Przecież ci napisałem, że akumulator nie ma napięcia 16 V! Nie da się naładować tak
akumulatora, aby w stanie wolnym, po odłączeniu od prostownika miał 16 V.
Te 16 V uzyskasz na biegunach tylko w momencie jak będzie on podłączony do
prostownika i skończy się jego proces ładowania. Jak wyłączysz prostownik z sieci to
napięcie na akumulatorze spadnie od razu do około 13 V. Ponieważ jest to napięcie
niższe niż napięcie w instalacji pokładowej pojazdu, więc po włożeniu takiego
akumulatora do samochodu i włączeniu silnika będzie on w dalszym ciągu doładowywany
niewielkim prądem (tzw. prądem konserwującym). I teraz jak będziesz nim w kółko
jeździł nie pobierając zeń prądu tak akumulator będzie stale naładowany w 100%.
Ponieważ nie będziesz tedy pobierać prądu z akumulatora ale z alternatora, który ma
wyższe napięcie niż akumulator. Napięcie z akumulatora będzie pobierane wtedy, gdy:
albo alternator nie pracuje, bo np. silnik jest wyłączony albo gdy alternator nie
wyrabia się, bo za dużo urządzeń włączyłeś.
> > W sytuacji gdy wsadzisz w 100% naładowany akumulator to on będzie tylko
utrzymywał swój ładunek. Popłynie tzw. prąd konserwujący na poziomie około 100-500
mA. Prąd zapobiegnie rozładowaniu.
> > Akumulator nie ładuje się stałym napięciem 16 V. Akumulator ładuje się stałym
prądem Q1/10, który powoduje powolny wzrost napięcia. Po osiągnięciu napięcia
15,8-16,2 V dalej już napięcie nie będzie rosło i cała energia pójdzie w rozkład wody
na H i O. Wtedy można zakończyć ładowanie.
> > KPW?
>
> tak. Tylko że Ty ciągle nie na temat. Masz rozrusznik powietrzny, na
> butle w której jest 14.4atmosfery.
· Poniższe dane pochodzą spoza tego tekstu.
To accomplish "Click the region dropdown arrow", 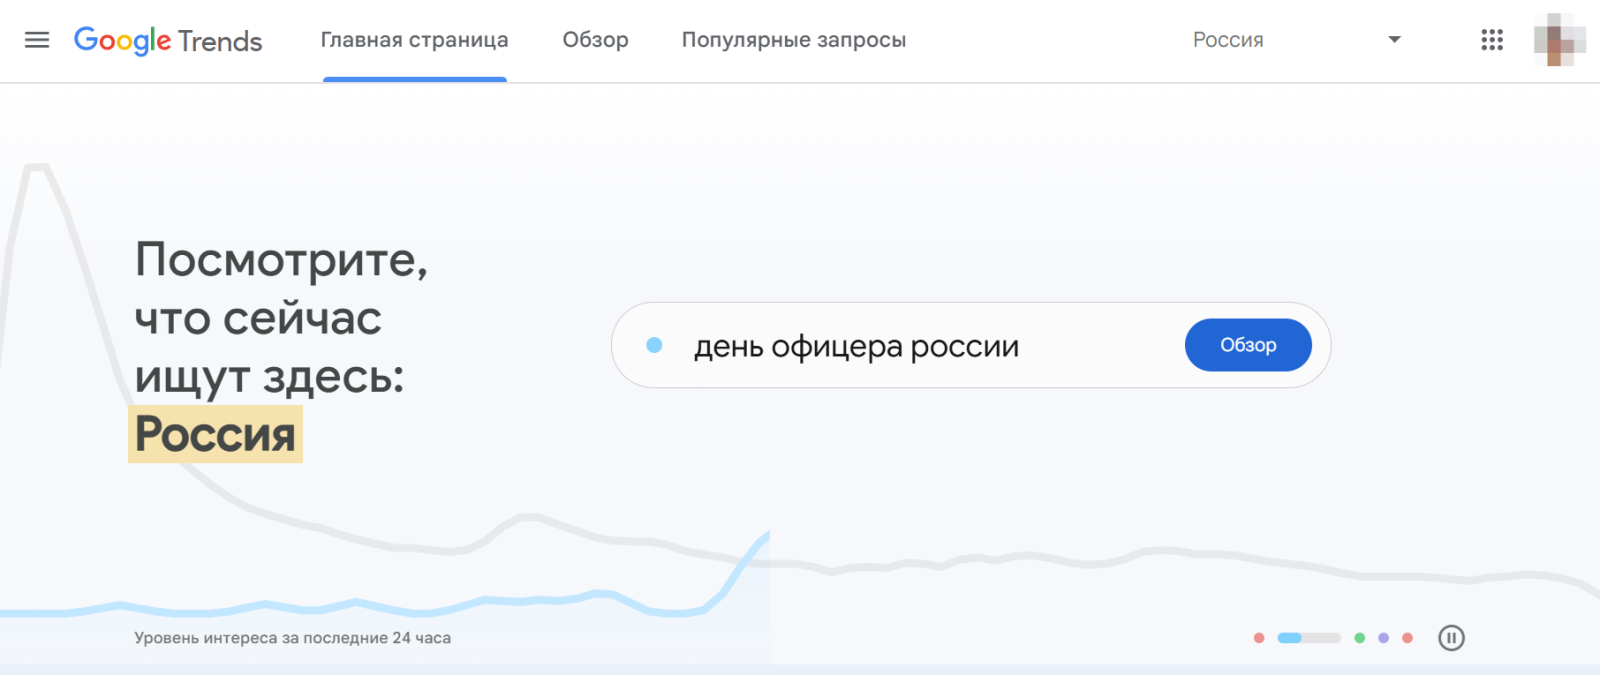I will 1392,39.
Ty twierdzisz że możesz bezpiecznie
> nabić tam 16 atmosfer. tego NIE NEGUJE. Ale kompersor w aucie,
> podtrzymuje ciśnienie w butli 14.4 atmosfery. Oczywistym jest, że jeśli
> w aucie zamontujesz butle w której jest 16 atmosfer, kompersor "dający"
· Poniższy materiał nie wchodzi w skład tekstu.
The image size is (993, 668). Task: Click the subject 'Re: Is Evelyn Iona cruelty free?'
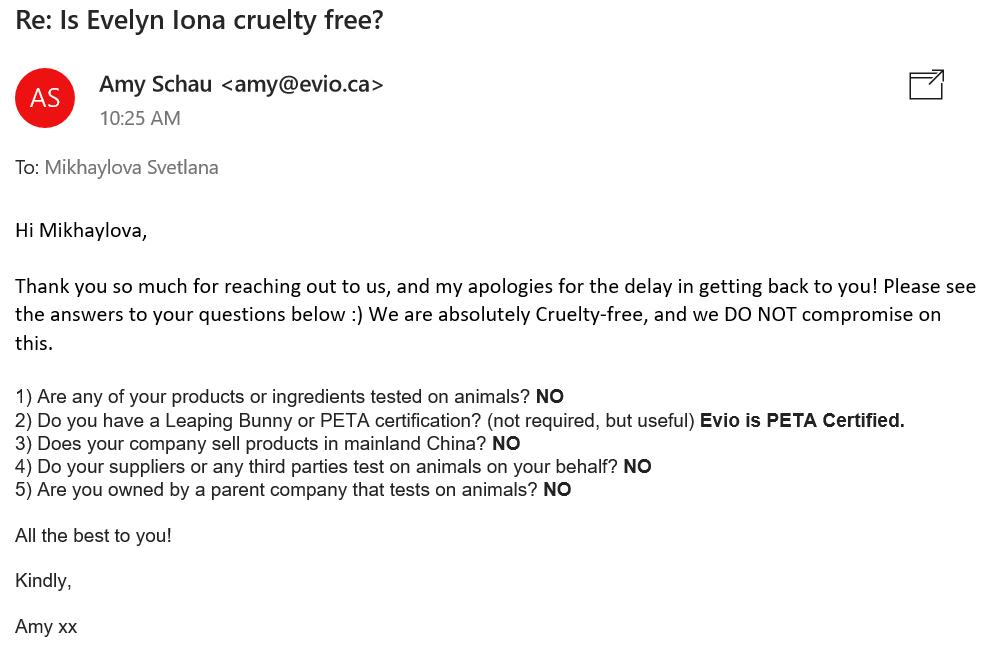click(x=199, y=20)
> 14.4atm nic wiecej nie wciśnie - tu się chyba zgadzamy. następuje
> rozruch - bardzo dynamiczny,bo zamiast 14.4 mamy 16. super. ale te 1.6
> atm róznicy - się traci przy rozruchu. Jak nie przy rozruchu to (załóżmy
> że tak jest) ciśnienie jest potrzebne w układize hamulcowym i znika. w
> takim przypadku kompresor zaczyna działać i "dobija" do 14.4 atomosfery
> i taki stan się stabilizuje
> pytanie. czy po 3 dniach butla która była kilka dni temu naładowana do
> 16atmosfer, "pamięta" o tym, zachowuje się jakakolwiek pozytywna
> pozostałość, cecha, coś lepiej działa? Przełóż sobie atmosfery na
> napięcie jak nie skumałeś
Niestety, tu twoja analogia pneumatyczna nie działa. Analogie mają to do siebie, że
nie odwzorowują w 100% wszystkich zachowań.
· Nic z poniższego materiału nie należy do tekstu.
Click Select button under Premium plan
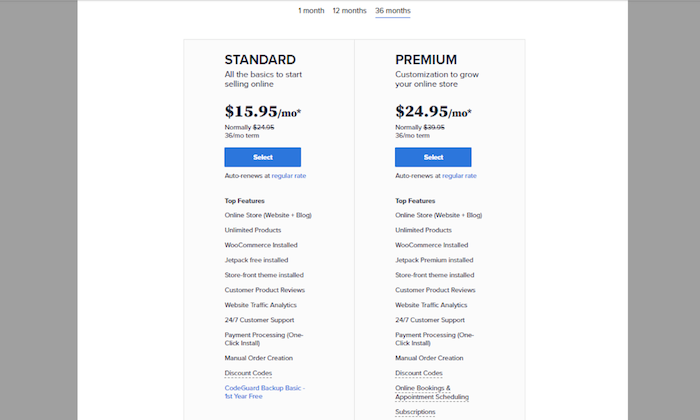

Nie możesz takiej analogii użyć w tej sytuacji.
Po prostu akumulatora nie ładujesz tak aby miał 16 V. On nie ma 16 V. On ma 12,8 V po
całkowitym naładowaniu. Niemniej jednak dla dużego uproszczenia SEM prostownika
dodaje się do SEM akumulatora i jak oba są razem spięte to na zaciskach jest 16 V.
Jak to rozłączysz to na akumulatorze będziesz miał tylko 13 V a na prostowniku 14 V.
Zresztą tak samo masz w samochodzie. Alternator podłączony stale do akumulatora
wytwarza 14,4 V jak pojedziesz ze Szczecina do Zakopanego i na mecie zdejmiesz
wyłączysz silnik w samochodzie i podłączysz woltomierz, to jak myślisz będzie na
akumulatorze 14,4 V ??
Ja myślę, że nie, ba nawet wiem że nie będzie. Będzie tam około 12-13 V.
-
207. Data: 2019-02-01 12:22:02
Temat: Re: O ładowaniu w samochodzie
Od: Tomalo <r...@g...com>
> >> No to ja sobie zechce 2x dziennie doladowac do 16V ... a moze lepiej
> >> 4x dziennie ?
> >>
> >> A przy jakim napieciu uznajesz, ze aku rozladowany i podlaczasz
> >> prostownik ?
> >
> > Nie ma potrzeby ładować dziennie.
>
> Skoro to takie dobre, to moge i dwa razy dziennie :-P
Możesz, tylko po co. Akumulator nie musi mieć przecież stale 100% stanu naładowania.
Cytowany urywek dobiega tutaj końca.